Goldberger, who understands a great deal, also makes himself understood. Architecture is a complex art due to the factors it embraces, and to the difficulty of understanding it. Goldberger sings in none too exalted terms of the interiors of buildings, seeing in these emotional receptacles the chief raison d' être of architecture. His equation is this: everything that looks good from without, and causes malaise from within, is hurtful to our lives. Not to mention our mood.
In recent years showy façades have had the upper hand over user-friendly interiors. Famous architects have prospered by showing the outer faces of their works in glossy magazines. The old dictum of "form follows function" - so beloved of the moralist faction in architecture - is dismantled by Goldberger, who argues that there is no one single function that is holy: "There are too many kinds of function, and different forms that can do the same thing."
Whoever contemplates the buildings of Gehry or Rem Koolhaas will notice the truth of this. Or its inverse. Many architects in these years of spectacle have felt an irresistible hankering to create "fun" buildings. Play, like Promethean fire, seemed the primordial force of inspiration.

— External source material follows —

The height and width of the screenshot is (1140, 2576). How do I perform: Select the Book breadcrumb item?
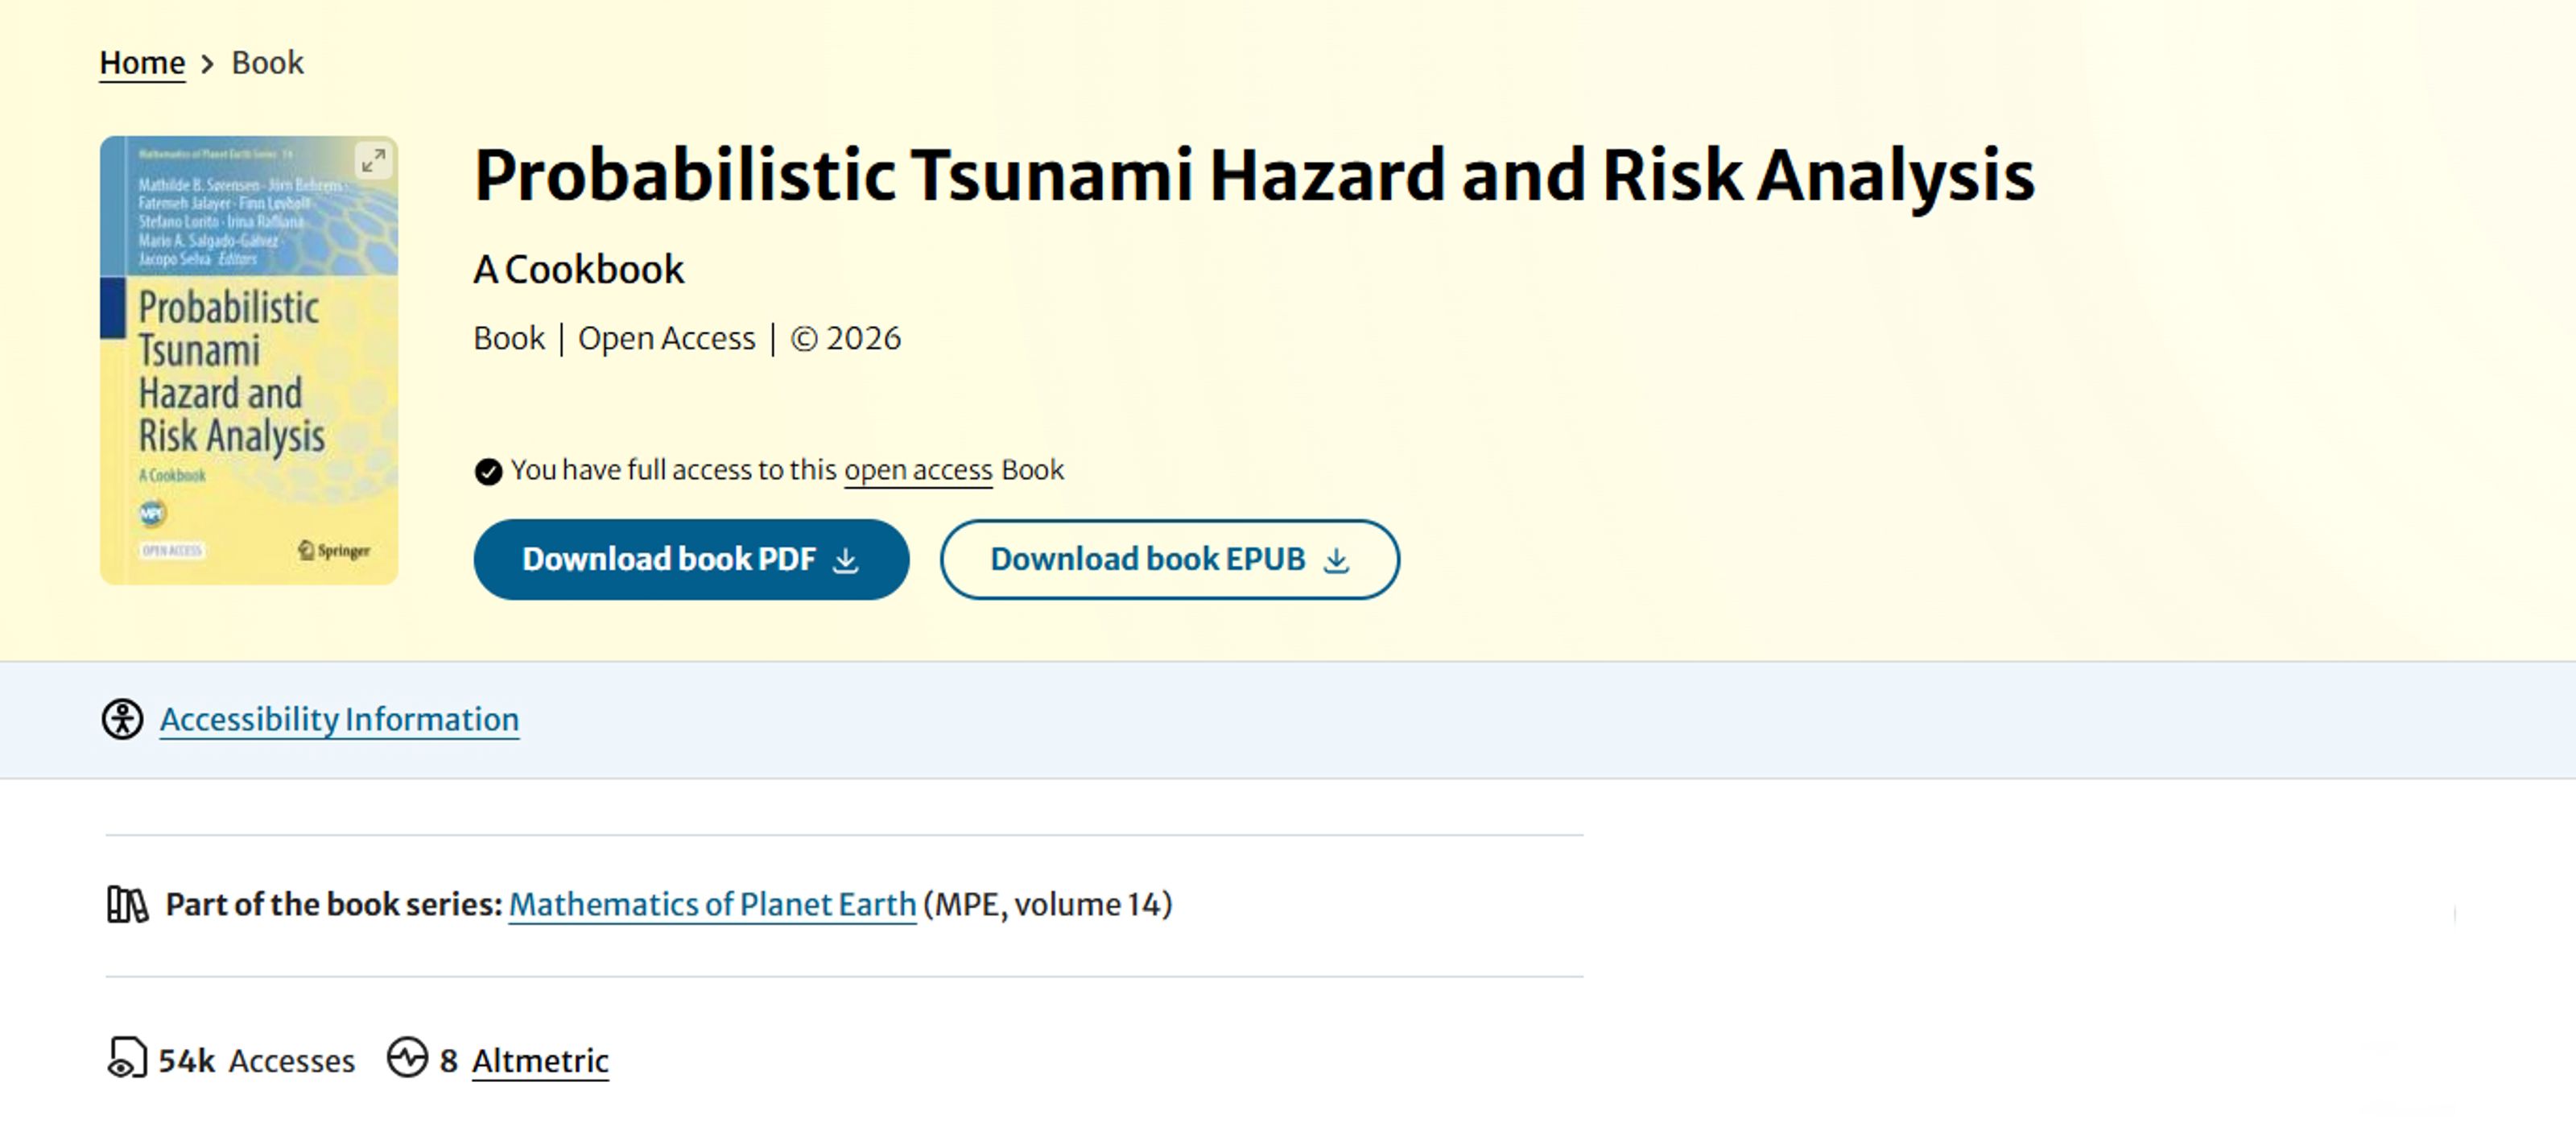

There is no painting, novel or edifice that neglects the dialectic between repetition and difference
To be fun in publicity, in costume, in music or in papal visits has been the common rule, until the hecatomb of crisis. Amusing Ourselves to Death was the title of Neil Postman's bestseller that in the mid-1980s set a trend in marketing jargon. The vogue for putting up fun buildings did not peter out for some time.

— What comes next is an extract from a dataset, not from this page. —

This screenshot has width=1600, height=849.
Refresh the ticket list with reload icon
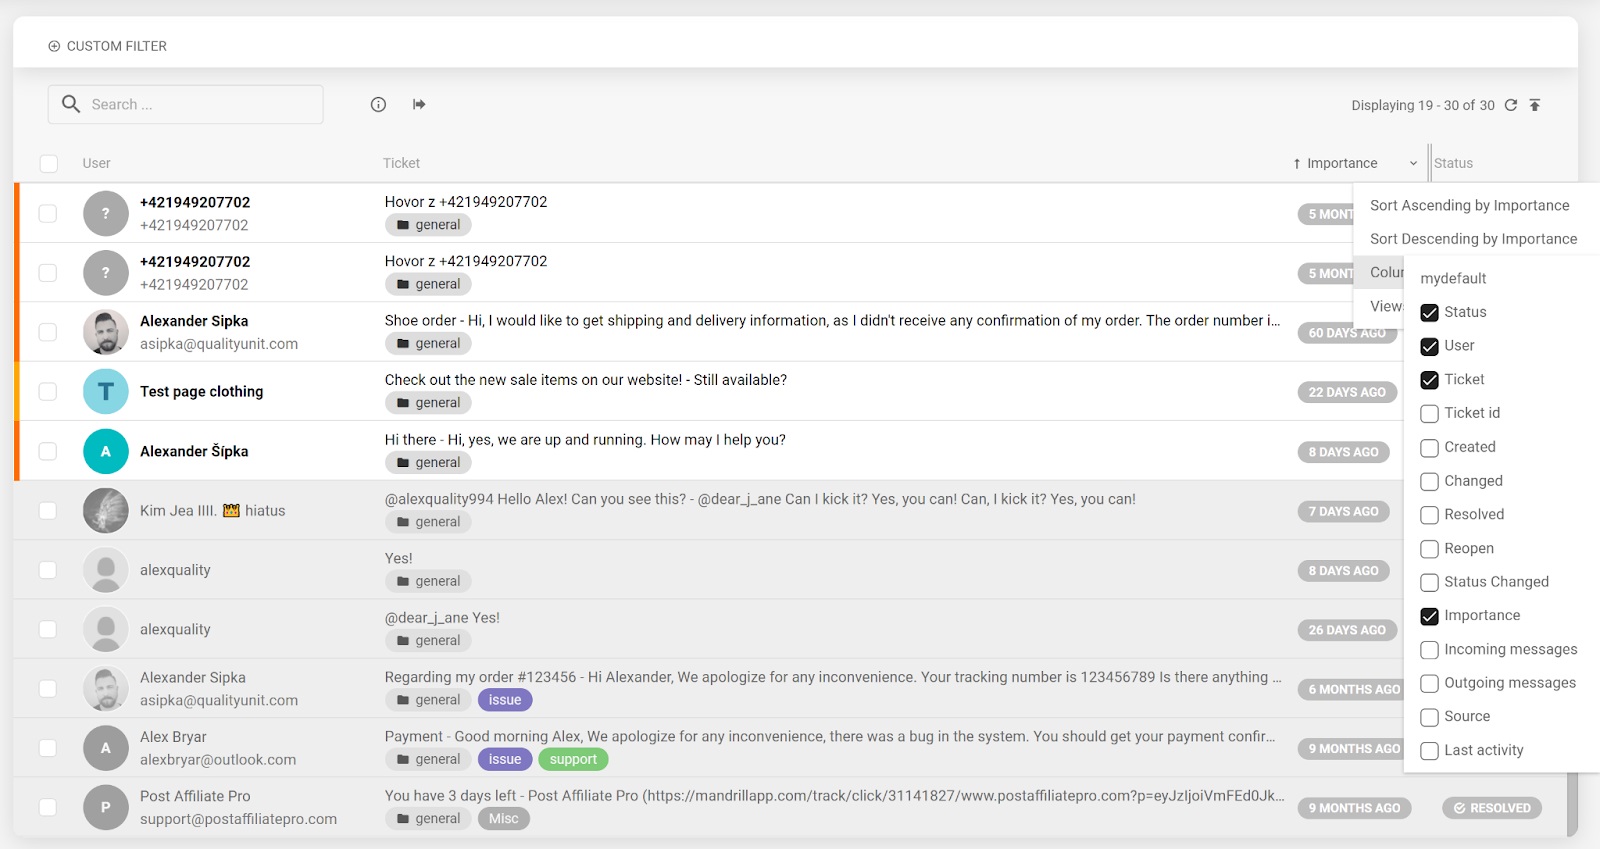[x=1511, y=105]

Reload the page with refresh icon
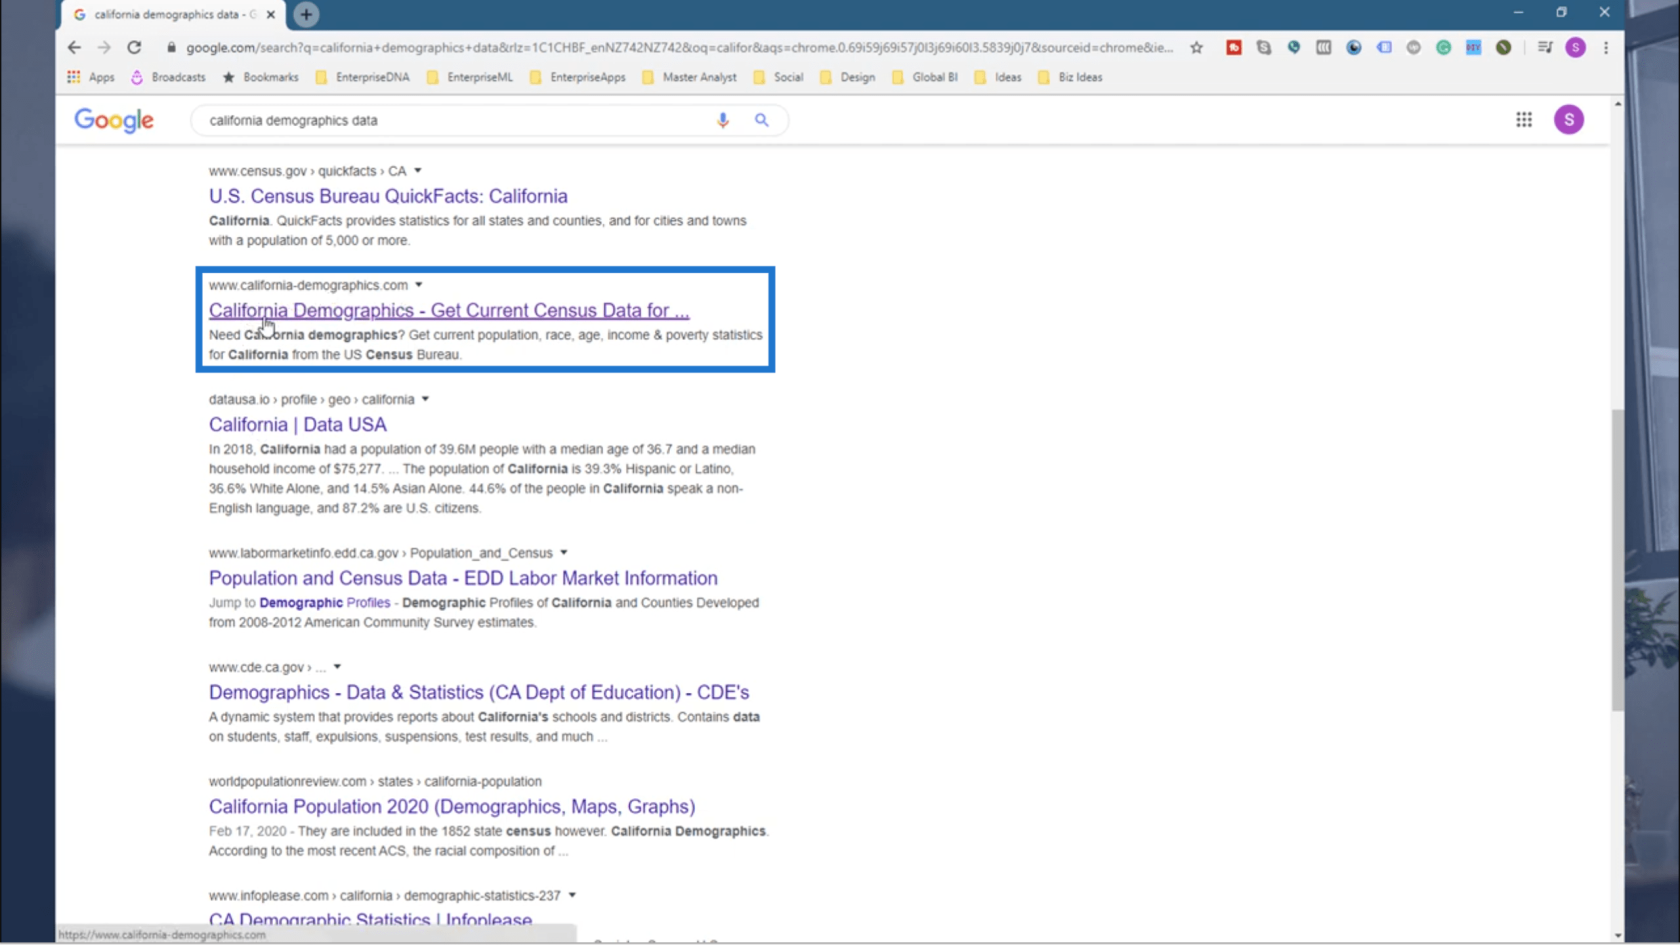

And now? Now it is worth looking at Paul Goldberger's considerations on difference and repetition. Not exactly as Deleuze (Différence et Répétition) treats the matter; but he does evoke common motifs in works of art and even in personal life.
There is no painting, novel or edifice that neglects the dialectic between repetition and difference. The powerful painting looks just as variegated and motley as it is coherent; the novel as boring as it is entertaining. The powerful building is lovable, and we don't know why. And the cause, as in classical symphonies, has much to do with the sequence of litany and its interruption.
The seductive effect of the BBVA tower by Sáenz de Oiza on the upper Castellana in Madrid rests on the protagonism of the projecting horizontal steel sunshades, and on judicious variation, or interruption of the vertical sequence of windows just at the point when their repetition grows monotonous.
The 28 floors of this famous tower are divided into three major eight-floor sequences by two service floors, walled outside not with glass as the rest, but with oxidizing Corten steel, the same material as the sunshades. These service floors are load-bearing, of pre- stressed concrete. Within each eight-floor sequence, the weight is passed down through minor columns; then the strong service floor transfers it to the tower's central load-bearing core. Moreover each eight-floor sequence is subdivided into two minor sequences of three and four, by the interruption of a floor with notably higher ceiling. The result is a sequence of "litany and its interruption" which reminds us of certain works of music.
Writers, and plastic artists too, perhaps possess a personal style, but the worst thing you can do is copy yourself. Every work that does not create a hiatus is dead; as dead as the works that Goldberger repudiates. Not like the Goldberg Variations, where what might be monotony is given life by Johann Sebastian Bach, who captivates the ear with sage esthetic proportion between yea and nay.